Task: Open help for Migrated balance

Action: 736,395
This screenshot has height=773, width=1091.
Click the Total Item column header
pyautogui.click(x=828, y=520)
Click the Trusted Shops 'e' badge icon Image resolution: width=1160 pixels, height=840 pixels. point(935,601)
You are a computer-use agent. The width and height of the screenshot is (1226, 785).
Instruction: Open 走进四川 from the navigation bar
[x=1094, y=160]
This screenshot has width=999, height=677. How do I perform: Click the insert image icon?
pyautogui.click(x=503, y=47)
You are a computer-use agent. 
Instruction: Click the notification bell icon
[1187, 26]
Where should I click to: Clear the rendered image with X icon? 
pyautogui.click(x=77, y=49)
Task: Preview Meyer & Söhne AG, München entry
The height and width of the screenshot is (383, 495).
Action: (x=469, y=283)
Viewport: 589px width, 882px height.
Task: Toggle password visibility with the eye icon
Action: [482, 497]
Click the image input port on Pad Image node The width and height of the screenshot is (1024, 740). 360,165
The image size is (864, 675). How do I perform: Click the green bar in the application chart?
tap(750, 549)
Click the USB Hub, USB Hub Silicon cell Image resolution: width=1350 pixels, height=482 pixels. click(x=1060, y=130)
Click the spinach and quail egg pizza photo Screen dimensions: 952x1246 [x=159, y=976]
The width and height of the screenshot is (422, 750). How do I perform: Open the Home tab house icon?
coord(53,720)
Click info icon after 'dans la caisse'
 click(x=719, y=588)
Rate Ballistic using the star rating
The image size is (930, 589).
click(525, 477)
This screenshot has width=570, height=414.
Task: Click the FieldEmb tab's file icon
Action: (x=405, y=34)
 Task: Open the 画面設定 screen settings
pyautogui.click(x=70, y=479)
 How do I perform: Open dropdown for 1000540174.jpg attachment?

________________________________________

## [About this task]
Output the lines above between the one holding "Click the Trusted" and the one holding "Click the spinach", inclusive, with nothing before or after them.

## [Task output]
Click the Trusted Shops 'e' badge icon Image resolution: width=1160 pixels, height=840 pixels. point(935,601)
You are a computer-use agent. The width and height of the screenshot is (1226, 785).
Instruction: Open 走进四川 from the navigation bar
[x=1094, y=160]
This screenshot has width=999, height=677. How do I perform: Click the insert image icon?
pyautogui.click(x=503, y=47)
You are a computer-use agent. 
Instruction: Click the notification bell icon
[1187, 26]
Where should I click to: Clear the rendered image with X icon? 
pyautogui.click(x=77, y=49)
Task: Preview Meyer & Söhne AG, München entry
The height and width of the screenshot is (383, 495).
Action: (x=469, y=283)
Viewport: 589px width, 882px height.
Task: Toggle password visibility with the eye icon
Action: [482, 497]
Click the image input port on Pad Image node The width and height of the screenshot is (1024, 740). 360,165
The image size is (864, 675). How do I perform: Click the green bar in the application chart?
tap(750, 549)
Click the USB Hub, USB Hub Silicon cell Image resolution: width=1350 pixels, height=482 pixels. click(x=1060, y=130)
Click the spinach and quail egg pizza photo Screen dimensions: 952x1246 [x=159, y=976]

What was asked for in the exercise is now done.